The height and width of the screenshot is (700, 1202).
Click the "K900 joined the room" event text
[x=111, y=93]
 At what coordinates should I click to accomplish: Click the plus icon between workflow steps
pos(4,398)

* * * * * * * * *

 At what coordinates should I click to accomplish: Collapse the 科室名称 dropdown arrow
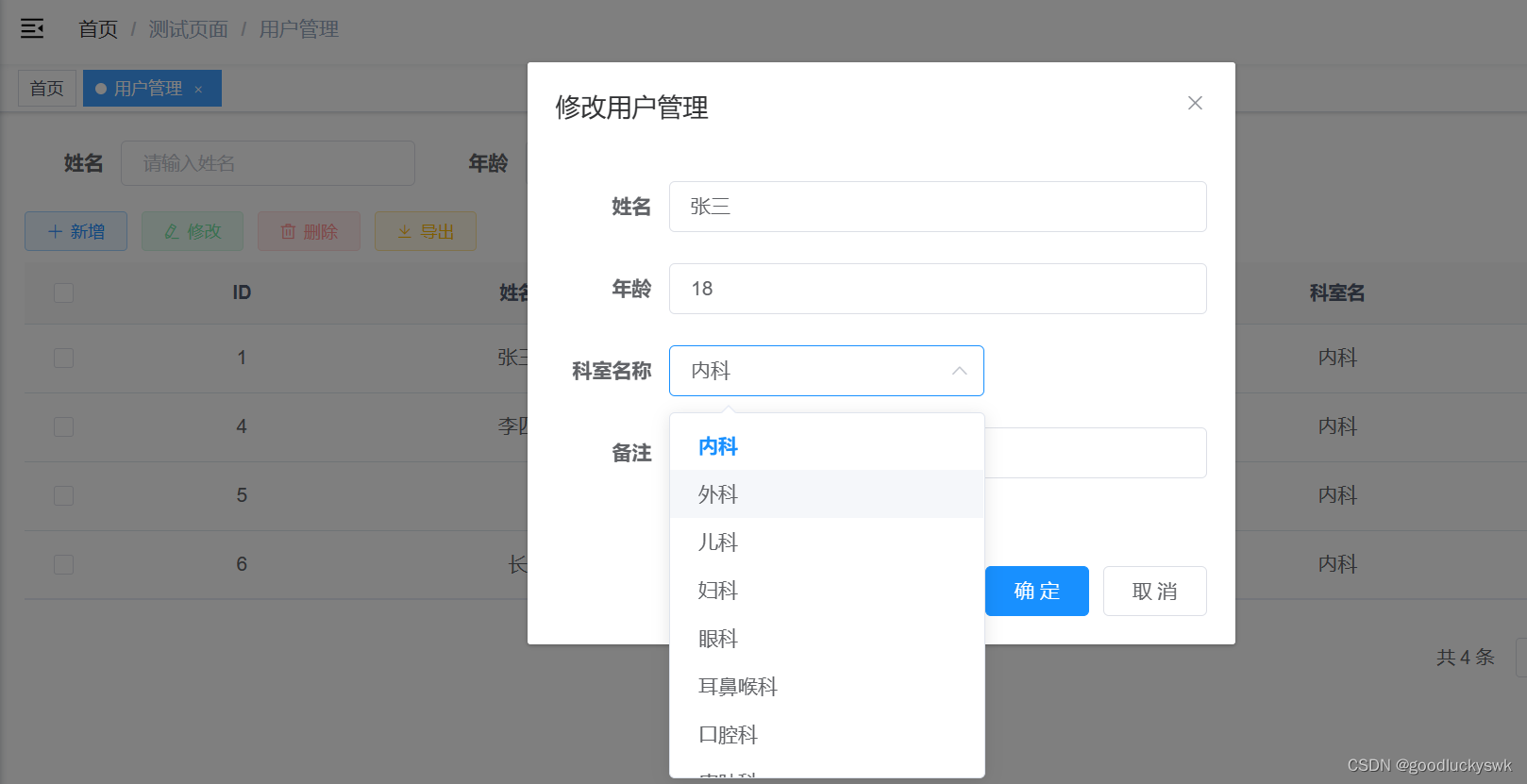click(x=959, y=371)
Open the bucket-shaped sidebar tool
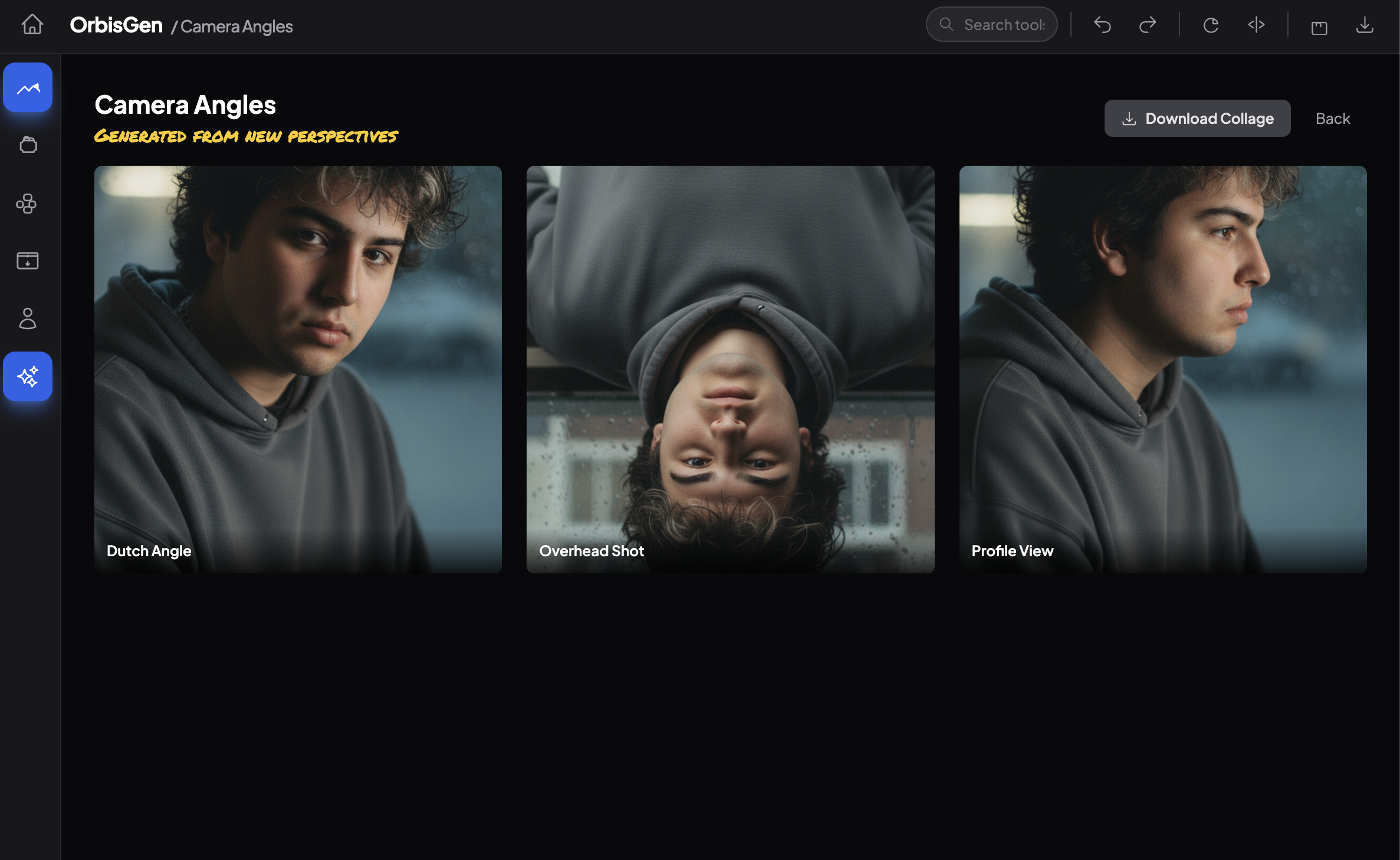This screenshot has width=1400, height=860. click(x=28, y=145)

* * * * * * * * *

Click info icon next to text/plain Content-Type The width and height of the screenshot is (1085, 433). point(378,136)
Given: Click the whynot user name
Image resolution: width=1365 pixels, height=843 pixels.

* * * * * * * * *

Output as a numbered list, skipping blank lines, the listing lines starting with the line that contains "Click info icon" and going on through the line that contains "Image resolution: width=1365".

### REPLY TO THE TASK
1. Click info icon next to text/plain Content-Type The width and height of the screenshot is (1085, 433). point(378,136)
2. Given: Click the whynot user name
3. Image resolution: width=1365 pixels, height=843 pixels.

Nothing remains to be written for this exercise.